TEXT SEGMENT:
____________

You might blame remote work for this decrease, but because their North American counterpart, Canada, experienced remarkable productivity increase, we need to look for the real culprit in productivity drop. We need to note that the United States experienced the most devastation in terms of Covid-19 cases and deaths.

Europe also experienced sharp drops in productivity in Italy, the Netherlands, France, Denmark, and Germany. But because Belgium, Switzerland, and Sweden experienced high increases in productivity, it offset the drop, and Europe registered 8.2% in productivity since shifting to remote work.

The world is not out of the woods yet in terms of the pandemic. The hope is that these drops in productivity will change. As the world heals in all aspects, the vibrancy of work will resume as well.

3. Remote work opens risks to social isolation.

Being able to have more time with family is one of the advantages of remote work. But this also diminished the boundary between home and work.

Remote workers are finding it harder to unplug. Most remote workers also work more than one job for better salaries and opportunities. It is typical for a remote worker to go beyond the needed number of hours, take fewer breaks, and take fewer days off their vacation time.

So, before the pandemic that calls for stringent social distancing measures, social isolation was already a risk for remote workers.

For this reason, businesses are advised to include remote workers in their corporate events, even via video conferencing. It is truer now, as everything is now done through video conferencing as we wait for things to get back to normal.

Although this will not replace physical interaction, it helps foster team unity for all your workers. Maintaining group chats, use collaboration tools, and using online messaging boards to keep communications open and support remote staff-relationship building.

4. Remote work demands high-performing team managers.

As mentioned earlier, remote puts a higher demand upon managers. Results and outcomes will be the focus instead of an employee’s busyness. Managers sometimes tend to give remote workers were given responsibilities beyond the job description or project details to compensate for the lack of physical monitoring, which is not reasonable.

Owners or managers must be able to set clear work expectations and responsibilities for the remote worker’s protection.

5. Savings from overhead expenses.

As mentioned, the company’s overhead expenses are lessened significantly because of remote working. The company will be able to save much money on office space rent (usually located on prime real estate), electricity costs, office equipment procurement, and other utility bills.

____________

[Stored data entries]
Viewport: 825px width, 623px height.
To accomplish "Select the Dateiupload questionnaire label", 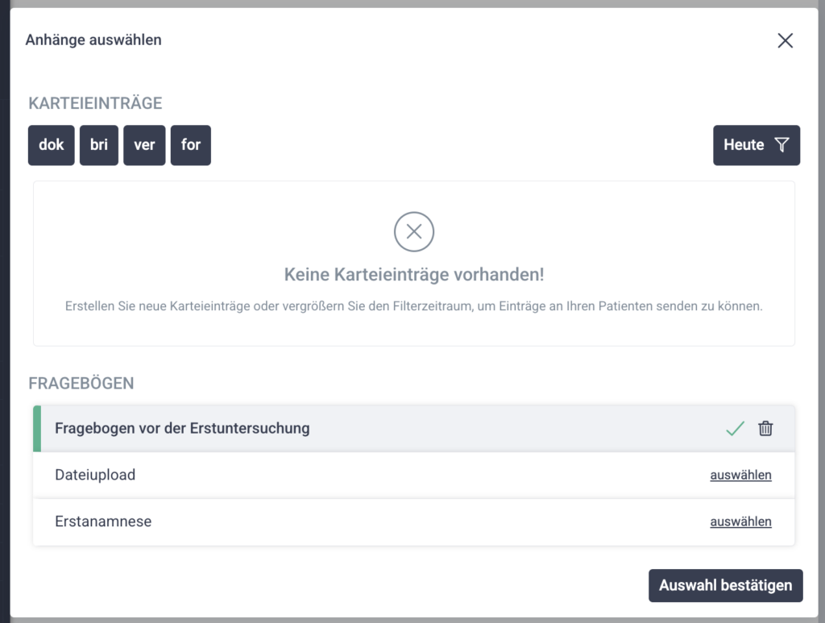I will [95, 476].
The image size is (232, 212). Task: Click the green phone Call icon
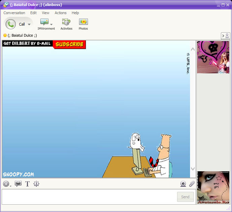coord(11,24)
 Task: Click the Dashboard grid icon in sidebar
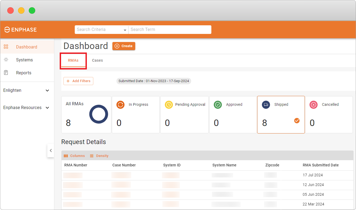(6, 47)
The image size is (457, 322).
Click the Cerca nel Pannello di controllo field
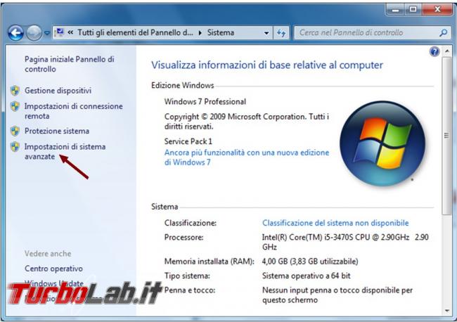click(373, 32)
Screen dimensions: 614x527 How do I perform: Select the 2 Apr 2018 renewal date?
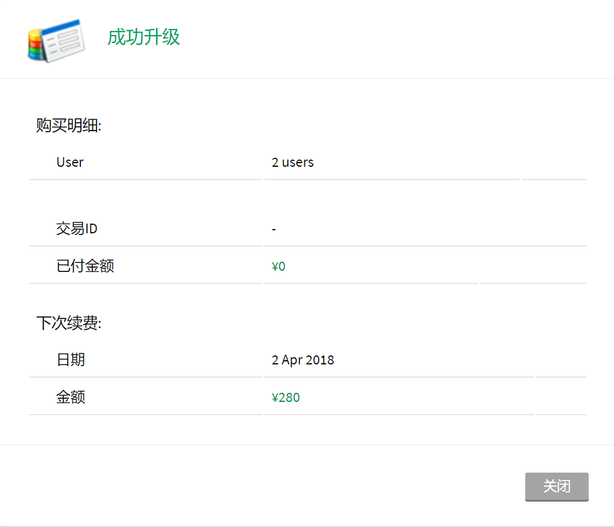pos(303,360)
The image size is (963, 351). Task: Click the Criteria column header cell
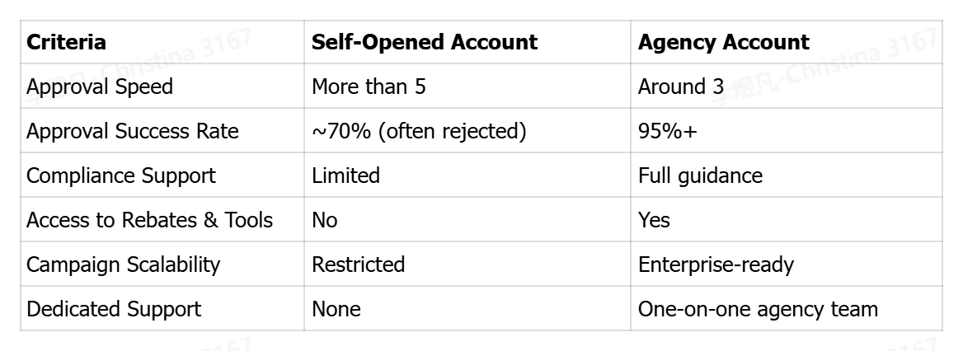67,43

____________

EXERCISE INSTRUCTIONS:
1. Which North American country had a remarkable productivity increase, according to the remote work text?
2. Rewrite the remote work text from "The world is" to "for remote workers.", replacing "unplug" with "disconnect".

SOLUTIONS FOR EACH TASK:
1. Canada

2.
The world is not out of the woods yet in terms of the pandemic. The hope is that these drops in productivity will change. As the world heals in all aspects, the vibrancy of work will resume as well.

3. Remote work opens risks to social isolation.

Being able to have more time with family is one of the advantages of remote work. But this also diminished the boundary between home and work.

Remote workers are finding it harder to disconnect. Most remote workers also work more than one job for better salaries and opportunities. It is typical for a remote worker to go beyond the needed number of hours, take fewer breaks, and take fewer days off their vacation time.

So, before the pandemic that calls for stringent social distancing measures, social isolation was already a risk for remote workers.